Give back the lines below verbatim, omitting all pictures.

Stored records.
= = = = = = =

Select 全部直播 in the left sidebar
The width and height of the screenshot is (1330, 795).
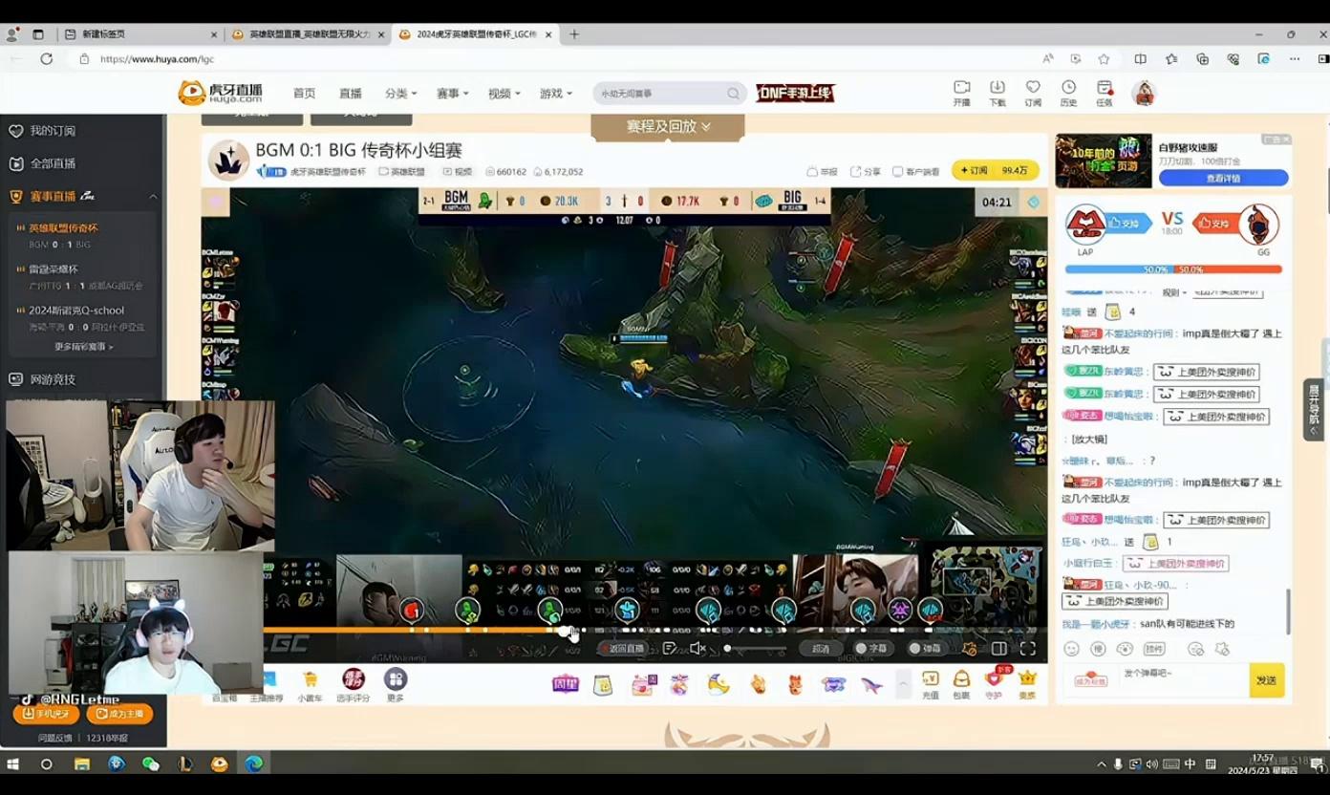tap(53, 163)
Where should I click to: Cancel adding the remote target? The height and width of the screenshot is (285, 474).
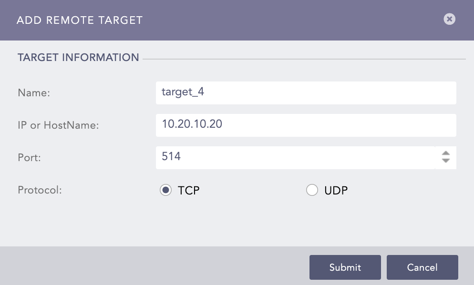pos(422,267)
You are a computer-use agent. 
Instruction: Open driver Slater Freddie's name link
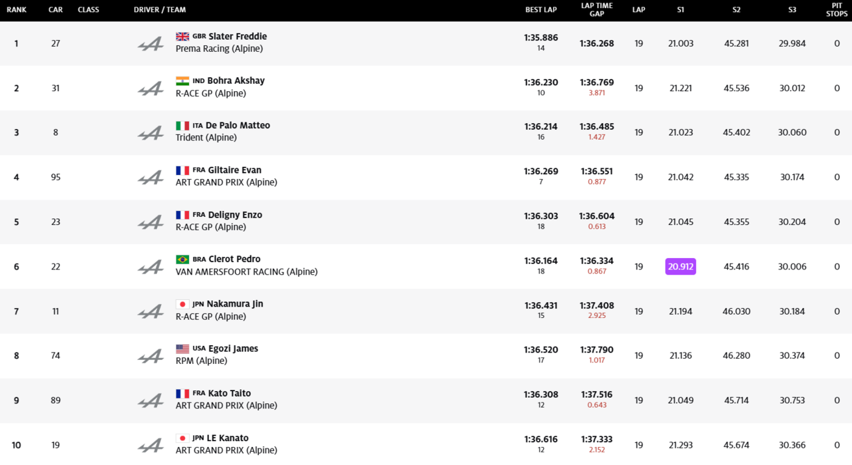click(x=238, y=37)
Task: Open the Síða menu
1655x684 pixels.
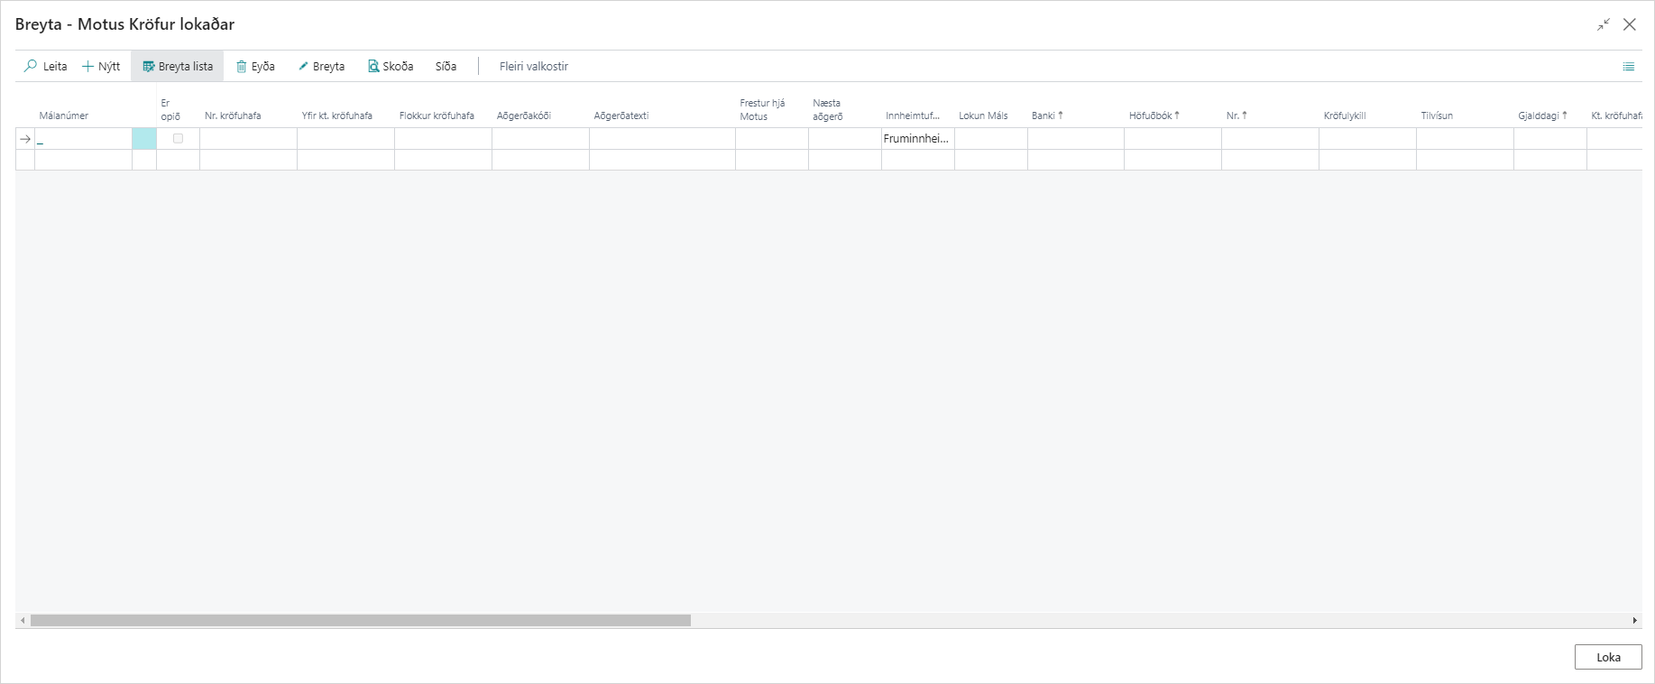Action: click(x=446, y=67)
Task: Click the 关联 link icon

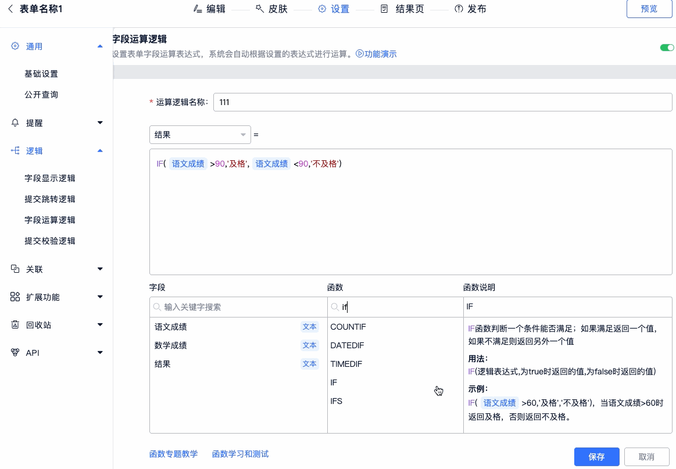Action: pos(15,269)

= = = = = = =

TASK ANSWER.
Select 全部直播 in the left sidebar
The width and height of the screenshot is (1330, 795).
tap(53, 163)
Where should I click to: Cancel adding the remote target? The height and width of the screenshot is (285, 474).
pos(422,267)
You are a computer-use agent. 
Instruction: Open driver Slater Freddie's name link
click(x=238, y=37)
Task: Open the Síða menu
1655x684 pixels.
Action: click(x=446, y=67)
Task: Click the 关联 link icon

Action: pos(15,269)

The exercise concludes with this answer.